Falchi pellegrini in nidificazione, le arrampicate rischiano di far abbandonare la cova

Immagine dal monitoraggio del Falco pellegrino 2020
Immagine dal monitoraggio 2020 del Falco pellegrino

Il Parco dei Castelli Romani, che da molti anni monitora le coppie di uccelli rupicoli che abitano i pochi ambienti rupestri presenti nell’area protetta, informa che è fatto divieto di arrampicata libera e che tale divieto è esteso in tutto il territorio protetto; di conseguenza non si possono allestire nuove vie di salita.

Tale divieto è da intendersi valido per tutto l'anno, in ragione del fatto che le pareti rocciose, anche al di fuori del periodo riproduttivo, costituiscono luoghi di rifugio, di alimentazione e di riposo per gli uccelli.

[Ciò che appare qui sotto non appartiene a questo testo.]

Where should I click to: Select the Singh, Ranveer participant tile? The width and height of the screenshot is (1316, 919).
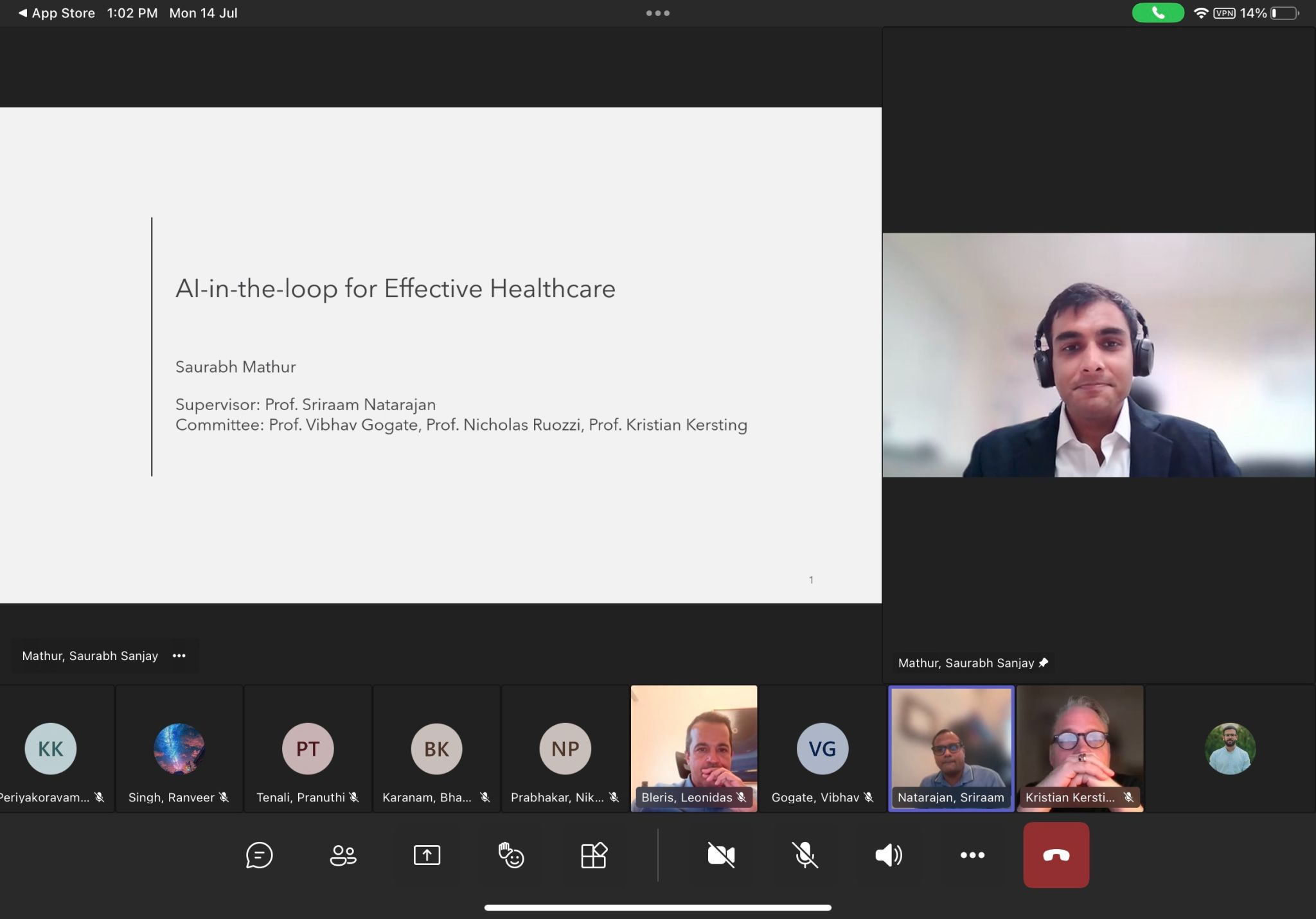tap(179, 749)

Il Parco è popolato da ben oltre cento specie di uccelli, tra stanziali e nidificanti estive. Ciascuna possiede abitudini proprie e spesso distinte dalle altre. Ad esempio, per quanto concerne gli aspetti legati alla riproduzione, alcune specie usano nidificare nel tronco degli alberi, come i picchi e alcuni rapaci notturni, altre sulla chioma (come le poiane o le cornacchie), altre scavando tunnel nel terreno erodibile (come i gruccioni), altre addirittura sotto le tegole dei tetti (come i rondoni) e altre ancora sfruttando cavità o piccole cenge sulle pareti rocciose. Le taccole, il passero solitario e anche il falco pellegrino sono uccelli soliti utilizzare proprio le pareti rocciose. Tutte queste specie sono molto sensibili al disturbo generato dalle attività umane nei pressi del nido e, in particolare, il falco pellegrino è spinto ad abbandonare le uova o i pulcini in caso di prolungato disturbo. Una delle attività riconosciute come potenziali fonti di disturbo è l'arrampicata libera o free-climbing. Una notevole mole di letteratura scientifica ne ha riconosciuto il potenziale impatto negativo sulle specie cosiddette “rupicole” e, proprio per questo, molti parchi naturali e riserve hanno emanato, nel corso degli anni, specifiche ordinanze di divieto di arrampicata.

Il divieto all’interno del Parco dei Castelli Romani è valido anche per le pareti attualmente non occupate da coppie in riproduzione in quanto, se potenzialmente idonei, questi siti potrebbero essere scelti nell'immediato futuro e non possono essere preclusi preventivamente. Il divieto discende, in particolare, dall'articolo 11, comma 3, della legge n. 394/1991, ripreso dall'art. 27 della Legge Regione Lazio n. 29/1997 (entrambi vietano, tra le altre, tutte le attività che possano compromettere la salvaguardia degli ambienti naturali tutelati con particolare riguardo alla flora e alla fauna protette e ai rispettivi habitat e, in particolare il disturbo delle specie animali) e, per analogia, sulla base di quanto disposto dalla Deliberazione Giunta Regionale n. 612 del 16/12/2011 relativamente alle misure di conservazione da applicarsi nelle Zone di protezione Speciale (ZPS) e nelle Zone Speciali di Conservazione (ZSC). Si ricorda, a questo scopo, che il falco pellegrino è tra le specie elencate nell'allegato I della Direttiva 2009/147/CE del 30 novembre 2009 (nota come Direttiva Uccelli) concernente la conservazione degli uccelli selvatici, cioè quelle con un maggiore grado di tutela e per le quali, infatti, sono previste misure speciali per garantirne la sopravvivenza e la riproduzione nelle aree di distribuzione.